I like the term “wild art” so much better than “outsider art.” Not that they are exclusively related or anything.
“Wild art is the vast proliferation of art forms that occur beyond the perimeters of the established art world,” the book explains in its introduction. It then goes on to differentiate itself from “outsider art,” and explains that wild art “is simply art that does not fit into the narrow confines of the established art world.”
More than that, though, and as the book points out, it is art that does not wind through the traditional system of acceptance and applying value as it has been developed within the art world. “It is wild vegetation to the manicured lawns of the art world,” it states. Within these terms, I’d say it was unavoidable and invaluable.

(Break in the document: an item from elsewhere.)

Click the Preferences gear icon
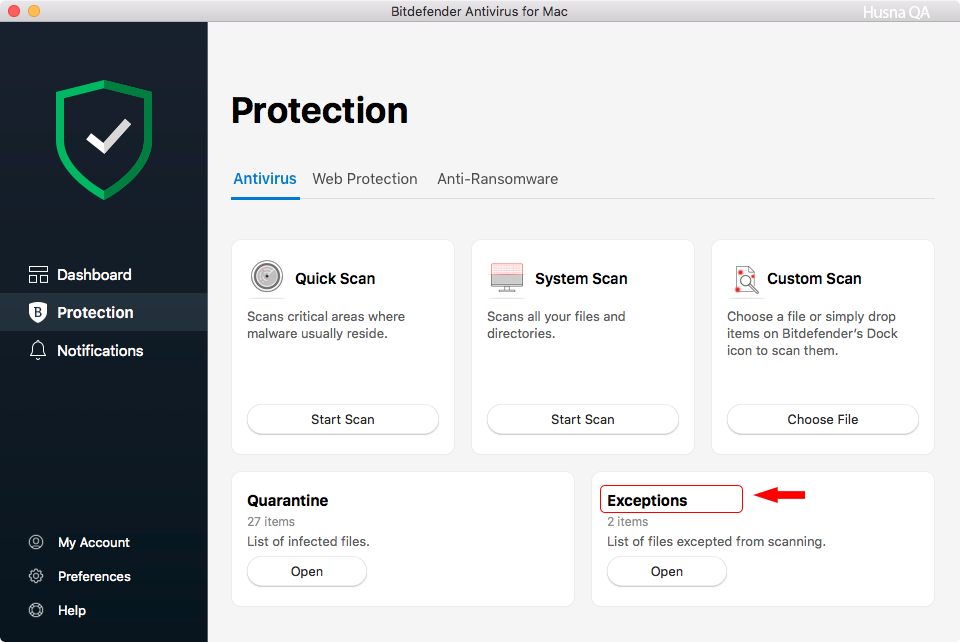This screenshot has height=642, width=960. pyautogui.click(x=36, y=576)
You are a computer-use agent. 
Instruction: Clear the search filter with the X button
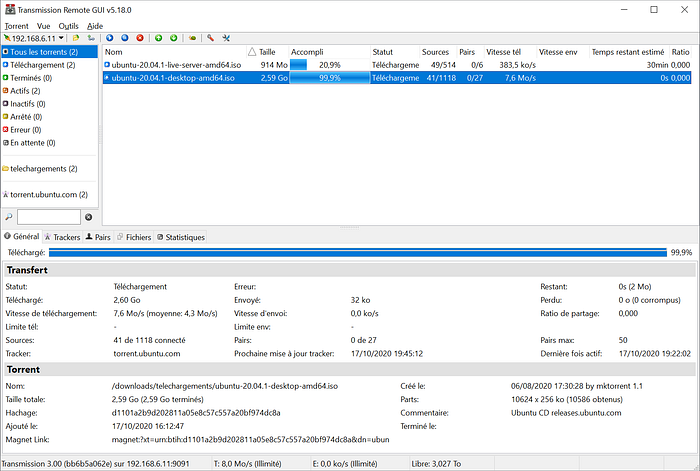click(x=88, y=217)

Wild Art (Amazon, Powell’s) posits that there is no one art world, but multiple worlds, and takes it upon itself to function as some form of survey of many of these, an introduction to areas worth exploring further.
These worlds include the street in a chapter that covers graffiti, of course, but goes way beyond that. One of the most amazing pieces is an anonymous vandalism of a Soviet-era monument to World War 2 in Bulgaria. The figures of soldiers were repainted by an anonymous artist into various cartoon figures like Superman and Captain America, as well as Ronald McDonald and Santa Claus. Vandalism doubling as appropriation. That chapter also covers tree sweaters and graffiti of children playing around Chernobyl.

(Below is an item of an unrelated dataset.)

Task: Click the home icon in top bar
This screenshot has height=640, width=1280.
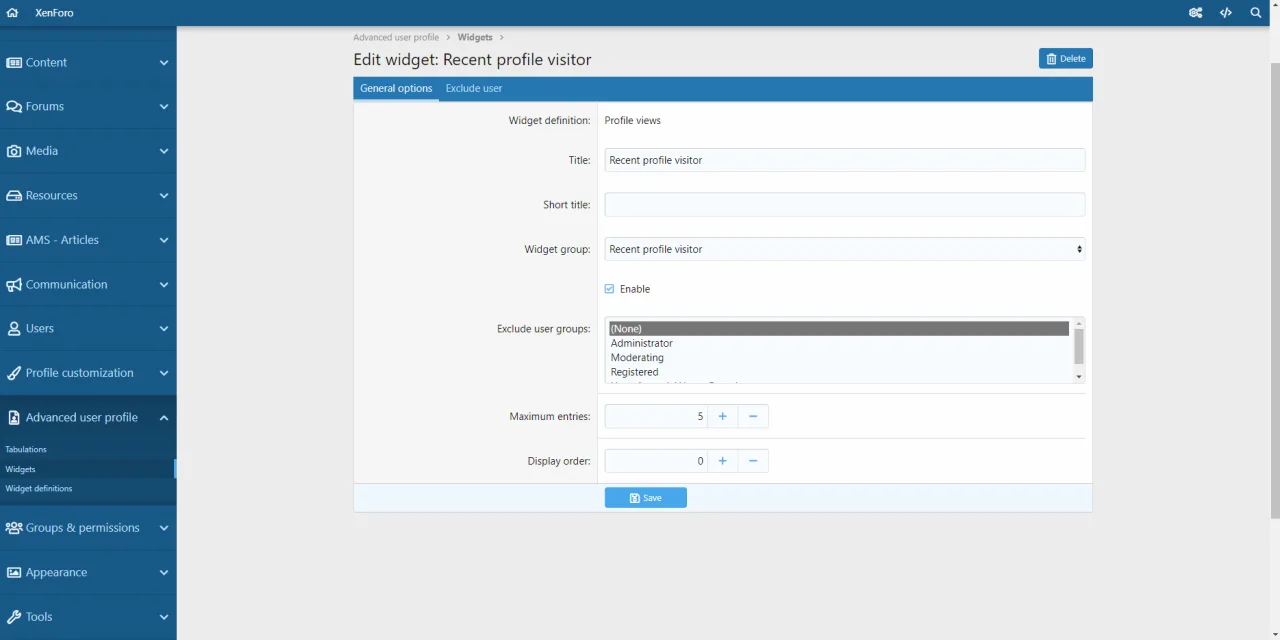Action: 13,13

If you were to ask me what I thought the fastest growing field of wild art was, I’d say body art. It seems like everyone has something inked on them these days, and most people more than one image (full disclosure – not me!). Wild Art’s chapter covering body modification covers tattooing, but goes way beyond that. There’s performance artist Stelarc, who had a “cell-cultivated ear” transplanted on his arm. It doesn’t look great. There’s also temporary saline modification in foreheads, pointy ears, scarring, forked tongues, corset piercing, and good, old-fashioned plastic surgery. Body art, to me, tends to focus on grotesqueries, but knowing that beauty is in the eye of the beholder is a good caution for this chapter.
The human body is the most extreme canvas in the book, but it’s good to get that over with, because what follows is a parade of interesting work from a variety of materials, from animals to toilet seats to buildings, from human artists and other creatures, of hugely contrasting scale from the tiniest action figure to sculpted islands in Dubai.
And that is, I think, the real point of the book. People make art from whatever they have available, whenever they have the time, for whatever purpose, even none at all. Wild Art reveals art as one of the most ubiquitous things in the world. It engulfs us. It can be on ourselves, on our pets, we can live in it or even eat it. We could poop it out, actually. Art is so big, so unwieldy, that the idea of a museum or gallery to contain it, of a curator or historian or critic to qualify it, seems like an impossible task.
The lesson is that most people do it because they must.
Wild Art reads partly as a manifesto – or maybe the better way to put it is a declaration – a declaration of a world full of art that can never be tamed, accessible to anyone and everyone, with no perimeters attached to it. Art is normal. Everyone’s doing it. Open your eyes and you will never be bored.